For practical implementation, the paper details the processing pipeline:
- Word Embedding: Each word/token in the sentence is processed using a pre-trained BERT model. The hidden state from the second-to-last layer (dimension 768) is extracted and L2 normalized to represent the word's semantic meaning within its context. Padding is applied for sentences shorter than the maximum length.
- Biomarker Feature Extraction:
- Eye-gaze: 12 distinct features are extracted per word, including various fixation durations, total reading time, gaze duration, and pupil size metrics. These features are L1 normalized within each sentence.
- EEG: Features are extracted using the conditional entropy method, resulting in a 5460-dimensional vector per word.
- Handling Multiple/Zero Fixations: For words with multiple fixations, the corresponding eye-gaze and EEG vectors are processed by taking their L2 norm and then performing element-wise addition across all fixations for that word. If a word has no fixation data, zero vectors are assigned.
- Reading-Embedding Model Architecture:
- Both the processed eye-gaze and EEG features are linearly projected into a common lower-dimensional space (128 dimensions).
- These projected features are combined using element-wise addition.
- Sinusoidal positional encoding is applied to the combined features.
- The combined features are then fed into a single attention-based transformer encoder block.
- An MLP layer follows the transformer to output a probability for binary classification (HRW/LRW).
- Training: The model is trained using a combined loss function consisting of Masked Binary Cross Entropy, Masked Mean Squared Error, and Masked Soft F1 Loss. The losses are weighted equally (). Stochastic Gradient Descent (SGD) with a learning rate of 0.05 is used for optimization. To handle class imbalance, LRW samples are downsampled during training and testing to match the number of HRW samples. Evaluation is performed using 5-fold cross-validation applied individually to the data of each subject.

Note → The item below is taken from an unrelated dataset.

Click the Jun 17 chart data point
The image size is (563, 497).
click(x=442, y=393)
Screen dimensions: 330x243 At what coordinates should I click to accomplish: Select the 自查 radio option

The results demonstrate that integrating EEG and eye-gaze data and processing them through the transformer model achieves better accuracy (average 68.7%, max 71.2%) in classifying HRW vs LRW words compared to using either modality alone or using simpler linear classifiers like SVM. This indicates that the multi-modal approach combined with the transformer's ability to capture relationships within the sequence enhances the prediction of relevance based on human reading patterns.
The practical implications of this research lie in its potential to power future brain-computer interface (BCI) applications for reading assistance. By identifying words that correlate with signs of cognitive difficulty or lack of attention (potentially when human reading patterns diverge from the LLM-predicted relevance), an assistive tool could provide real-time feedback or interventions. The use of readily available datasets like ZuCo and the implementation details provided (including code availability) make this a practical step towards developing such tools. Future work is suggested to apply this method to reading tasks where subjects exhibit lower comprehension, as these scenarios are where assistance would be most valuable.